Perciò nessuna pietà, nessuna democrazia, nessuna generosità, anzi un surplus di sicurezza e di protezione: con più armi, più prigioni, più centri di detenzione, più videocamere di sorveglianza, anche «sulla divisa degli agenti, nelle scuole o sulle autovetture» (è sempre il Nostro) e, dove non è possibile, più espulsioni, fino a costellare l’Europa e i suoi mari di quelle “navi dei folli” che tanto raccapriccio ci avevano dato nei dipinti di Sebastian Brand e di Hyeronimus Bosch, navi spettrali che non potevano attraccare fino alla morte di tutti quelli che portavano: stranieri, irregolari, strani, delinquenti, malati, eretici ma anche sovversivi e oppositori di una politica che si faceva Fortezza.

Più difficile invece vedere la clustrofilia nel corredo pulsionale 5Stelle, ma fortunatamente ci illumina l’intervista del giovane Casaleggio, già presidente, tesoriere e amministratore unico, della Piattaforma Rousseau: potenzialmente è accessibile a tutti, ma pochi, anzi praticamente uno (lui), può controllare i flussi, le decisioni, le procedure, tra cui le votazioni sia interne che elettorali.

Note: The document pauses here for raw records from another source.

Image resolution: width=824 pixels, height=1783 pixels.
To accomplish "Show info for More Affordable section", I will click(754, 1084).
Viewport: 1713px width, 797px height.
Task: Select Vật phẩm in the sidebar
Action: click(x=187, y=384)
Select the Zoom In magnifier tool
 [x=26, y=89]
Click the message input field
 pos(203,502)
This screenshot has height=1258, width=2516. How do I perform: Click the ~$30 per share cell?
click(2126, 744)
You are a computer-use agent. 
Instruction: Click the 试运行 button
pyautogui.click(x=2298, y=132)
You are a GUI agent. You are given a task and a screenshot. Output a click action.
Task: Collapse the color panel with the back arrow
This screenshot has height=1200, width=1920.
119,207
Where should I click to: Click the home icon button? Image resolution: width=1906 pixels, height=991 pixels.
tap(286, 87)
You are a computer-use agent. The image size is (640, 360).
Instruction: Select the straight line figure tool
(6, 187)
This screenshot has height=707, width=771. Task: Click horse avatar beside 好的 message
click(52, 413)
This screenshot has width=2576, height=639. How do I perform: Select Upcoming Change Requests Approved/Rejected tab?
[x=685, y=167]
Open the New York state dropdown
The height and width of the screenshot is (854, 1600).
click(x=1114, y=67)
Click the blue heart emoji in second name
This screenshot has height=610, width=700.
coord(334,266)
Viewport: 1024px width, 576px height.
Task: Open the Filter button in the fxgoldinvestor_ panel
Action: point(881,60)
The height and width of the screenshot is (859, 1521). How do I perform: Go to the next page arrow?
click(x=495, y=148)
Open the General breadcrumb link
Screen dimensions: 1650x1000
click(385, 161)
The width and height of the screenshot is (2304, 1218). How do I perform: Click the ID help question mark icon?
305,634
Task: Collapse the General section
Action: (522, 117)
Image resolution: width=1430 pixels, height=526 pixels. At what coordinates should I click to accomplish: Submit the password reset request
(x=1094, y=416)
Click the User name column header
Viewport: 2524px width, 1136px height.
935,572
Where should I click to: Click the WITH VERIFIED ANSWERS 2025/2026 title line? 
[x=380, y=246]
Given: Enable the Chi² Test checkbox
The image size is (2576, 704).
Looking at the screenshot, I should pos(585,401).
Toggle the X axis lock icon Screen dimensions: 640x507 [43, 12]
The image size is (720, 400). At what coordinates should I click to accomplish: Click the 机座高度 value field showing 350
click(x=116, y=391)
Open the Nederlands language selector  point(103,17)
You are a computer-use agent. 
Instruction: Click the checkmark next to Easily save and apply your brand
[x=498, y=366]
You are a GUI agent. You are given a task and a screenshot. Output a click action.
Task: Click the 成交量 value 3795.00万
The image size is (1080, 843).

Il giovane Casaleggio però non ha inventato nulla ed essendo la claustrofilia una forma di odio per la madre in cui ci si è autoreclusi, ha rispolverato una proposta del padre già espressa nel 2008 , nella “Piattaforma Gaia”, un altro sistema digitale pensato dal Movimento in forma video, in cui si prediceva un avvenire prossimo futuro senza la democrazia rappresentativa parlamentare ma con una democrazia diretta digitale dove ciascuno, ben protetto in una Rete, avrebbe potuto decidere su tutto, compreso il Governo Mondiale.

Per far sì che ciò accada dovrà essere però riformulato il sistema dei diritti universali e mettere al primo posto il “diritto di cittadinanza digitale” a cui potrà accedere ogni abitante della terra (Gaia appunto), semplicemente dotandosi di un account.

La proposta, dice Marco Revelli, è veramente sgangherata; in realtà è assai pericolosa perché amplifica quell’”effetto scafandro” che tanto piace alla nostra epoca del totalitarismo digitale. E’ un effetto , come spiegava con preveggenza Roland Barthes, che spinge a finire autoreclusi in un computer, uno strumento che «sa trasformarsi in una caverna adorabile o in un sottomarino da dove è possibile vedere, dietro un vetro la realtà».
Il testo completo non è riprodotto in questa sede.